Public History master’s students Jacob Boucher, Emma Winter Zeig, Amelia Zurcher, Kendall Taivalkoski, and  LJ Woolcock met and reflected on the panel “Getting Sexy At Historic Sites”, a panel that took place at this year’s Association for State and Local History (AASLH) annual meeting. UMass students took advantage of our program membership to attend six “hot-topic” sessions, broadcast live at the Kansas City meeting.

The topic of sexuality is not commonly discussed in historic sites and museums, despite its rising importance in academic history. Some sites consider sex & sexuality to be “too sensitive” for a broad public audience; others may take it to be akin to sharing “gossip.” However, the history of sexuality provides us with powerful tools for understanding the lives of the people who inhabited our sites, and to unpack the structures of power which shape society and culture.

For these reasons, we were thrilled to watch and discuss “Getting Sexy at Historic Sites.” The panel focused on how to bring the topic of sexuality into the museum, and especially within historic house museums, where these types of stories are particularly relevant but often go unaddressed. We were expecting to hear about the interpretation of LGBTQ history within historic houses, and looked forward to hearing about interpretive techniques that have been successful in incorporating sexual narratives into museum exhibits and tours.

To open the panel, Susan Ferentino (author of Interpreting LGBT History in Museums & Historic Sites (2015)–winner of the National Council on Public History prize for best book in the field that year) presented an overview of the scholarly study of sexuality, and how it views sexuality as much more than just sex acts. The history of sexuality, she observed, encompasses diverse areas such as childbirth, marriage, love, cultural assumptions and anxieties, gender, and race, all of which are already being interpreted at many sites. She then moved on to discuss why sexuality should be interpreted within the context of the historic house museum. Scholars often look to sexual narratives to discuss power dynamics – how standards of sexuality enforce behavior in men and women, who has access to sex with whom, and how race, class, and gender intersect in matters of sex and sexuality. She pointed out that historic house museums provide wonderful opportunities for the public to experience the intersection between personal intimacy and the broader topics of race, class, the family, and policing. They are the locus of sexuality in people’s lives, and were also the site of a lot of sexual education before that subject was taught in public schools.  

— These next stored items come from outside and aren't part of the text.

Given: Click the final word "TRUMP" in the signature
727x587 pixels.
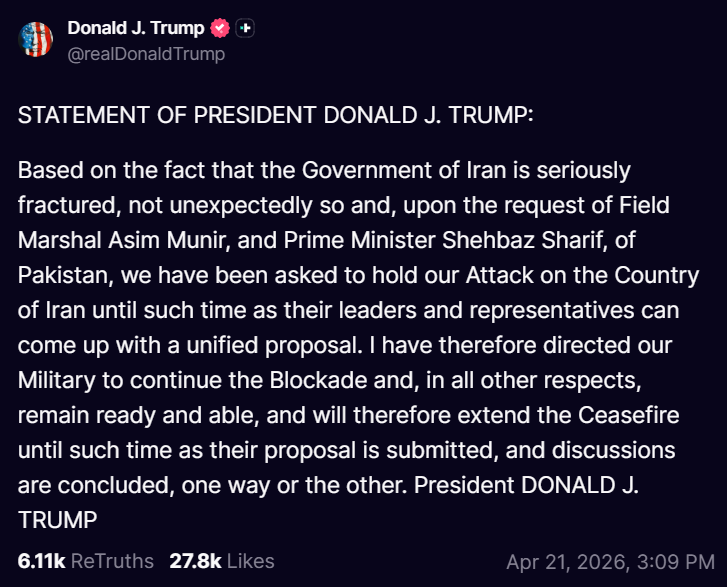Looking at the screenshot, I should [x=57, y=520].
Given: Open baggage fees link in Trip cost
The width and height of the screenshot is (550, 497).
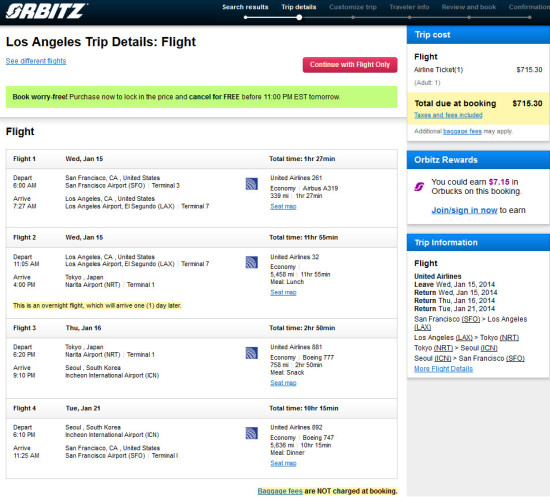Looking at the screenshot, I should (x=462, y=132).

Angela Smith of North Dakota State University then presented on the ongoing research on Melvina Massey, a African American Madam in Fargo, North Dakota, in the late 19th century. She discussed the discovery of Massey in archival sources, the process of research on her life over the course of five years, and the various ways that she and her students interpreted Massey to the community of Fargo, including museum exhibits and documentaries. Smith focused less on Massey herself than how she brought Massey’s story into the college classroom. A good deal of the research was done by her students, and Smith described her undergraduate students’ enthusiasm for uncovering Massey’s life through public records and archives.  

Kaci Lynn Johnson, another member of the panel, was among the students in Smith’s class; she has since become the curator at the Cass County Historical Society, whichhas continued to display exhibits on Melvina Massey. Johnson spoke about the different historic sites in Cass County that are beginning to interpret sexuality, including historic houses, a saloon, and a school.

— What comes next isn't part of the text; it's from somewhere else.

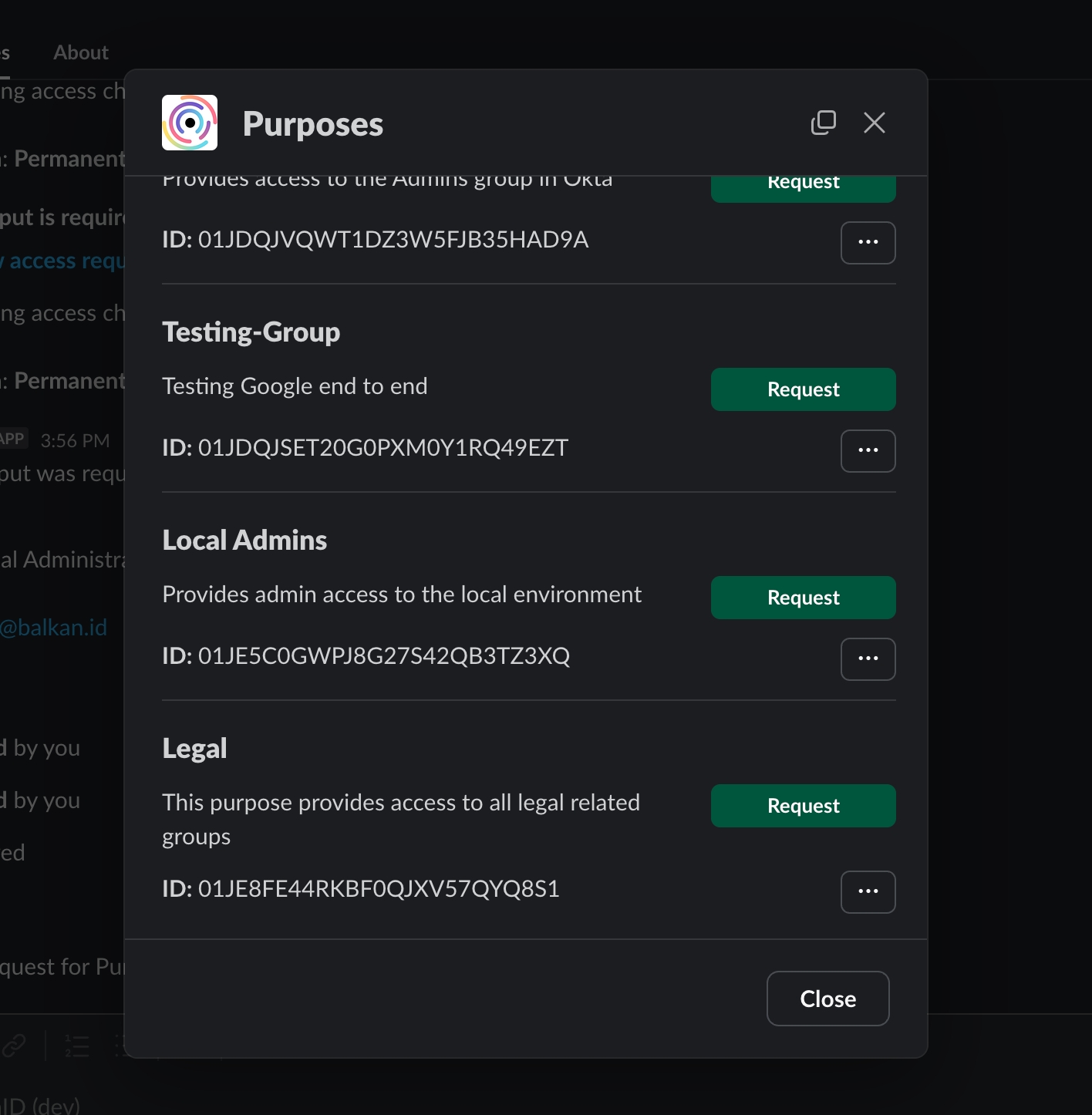Open the overflow menu for Testing-Group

Ferentino’s analysis of historic house museums made us think about the importance of bringing sexuality into museums and engaging our audience with the stories and questions it brings up. However, we noticed a change between Ferentino’s introduction and the rest of the panel — namely, a difference between the academic definition of the history of sexuality and the one that most visitors carry in their minds. Ferentino described a broad historical purview, while the latter two speakers focused more on the aspects that visitors to their sites would be interested in learning about: how often did people have sex? How do historians know something like that? And how did LGBTQ identities play into the sexual lives of historical figures?  

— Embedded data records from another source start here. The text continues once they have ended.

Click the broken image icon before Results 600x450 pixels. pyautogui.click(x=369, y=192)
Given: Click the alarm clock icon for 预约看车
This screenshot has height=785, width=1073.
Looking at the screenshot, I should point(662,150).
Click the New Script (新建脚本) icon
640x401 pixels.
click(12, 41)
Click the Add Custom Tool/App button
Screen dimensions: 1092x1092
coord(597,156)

Angela Smith’s project showed the potential to bring sex and sexuality into a historic landscape by trying to find the present day locations of historic brothels. Her students used mapping and historical archaeology to uncover the site of Massey’s brothel.  More than just illuminating the landscape of the town, this investigation shows how brothels and sexual desire fit into the town’s life and social structure. Johnson’s work built on this initiative, as she showed how the sites run by the Cass County Historical Society provided the opportunity to break down scholarly conceptions underlying the history of sexuality for a broader audience. Further, by interpreting multiple sites in conversation with one another, we can bring together multiple narratives of sexuality in the same geographic area. The home, the saloon, and the brothel speak to different sexual experiences, but exist simultaneously and in relation to one another.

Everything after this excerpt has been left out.